Two-dimensional visualization of the dimensionality reduction methods for a specific instance of the single-cell dataset. Figure shows the enhanced visualization property of GOP compared to OP, PCA and t-SNE.
Discussion
The graph-regularized method introduced in this paper to detect outlying samples has more features compared to similar work found in the literature. With GOP we can detect outliers in two distinct ways: outlier ranking through the matrix and clustering through the matrix. Moreover, GOP is also a dimensionality reduction technique which makes it visualizable in a two-dimensional space. Other methods such as [29,30] only devised an outlier ranking procedure by taking measures of global similarity between samples. This makes their method only capture outliers, but makes it harder to identify different subgroups. The identification of subgroups is leveraged by clustering techniques more than outlier ranking techniques.
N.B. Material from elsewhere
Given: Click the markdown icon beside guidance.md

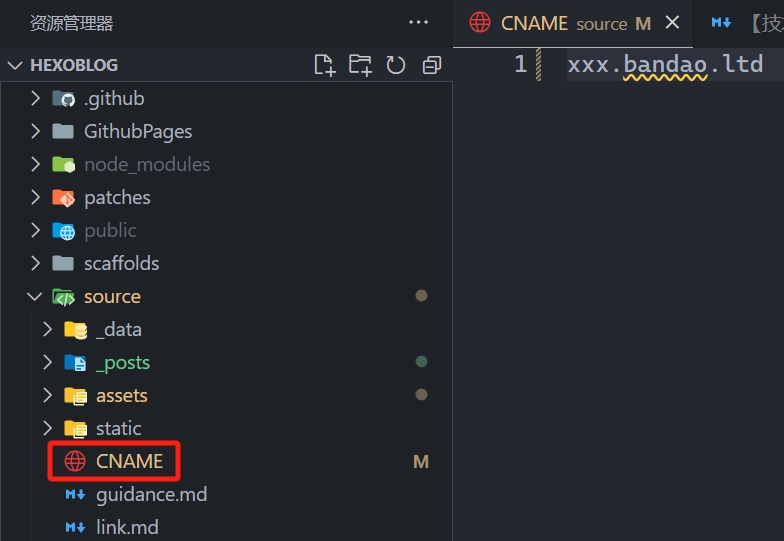Looking at the screenshot, I should (x=75, y=494).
There are previous papers that used clustering techniques to identify similarity of samples in gene expression data, which are reviewed in [31]. However, they do not give the capability to visualize the data and do not give an outlyingness ranking of the samples. To the best of our knowledge GOP in the only method that combines both outlier ranking of samples with clustering and visualization.
Conclusion
In this paper, we develop an outlier detection framework for functional genomics data using structured low-rank matrix approximation methods. We derive an optimization algorithm to estimate the decomposition of the data matrix into a low rank and column-sparse matrices and explore two ways of extracting outliers from the decomposition. The formulation also includes a regularizer based on the graph Laplacian of the data. Using transcriptomic data from bulk and single-cell measurements, we show that the method reliably detects injected outliers, particularly when the graph regularizer is used. Most importantly, when compared to a density-based method of thresholding the Mahalanobis distance, the method we advance does not fail with increasing dimensions. Thus finding the low-rank subspace, in this case, it has shown to circumvent the curse of dimensionality. The graph regularizer used in this study is based on affinity (or neighbourhood) of the data. However, this can be a convenient handle to inject prior knowledge into the problem domain. Thus our current work focuses on the use of archived prior knowledge (interaction networks of the resulting proteins, for example) as regularizers.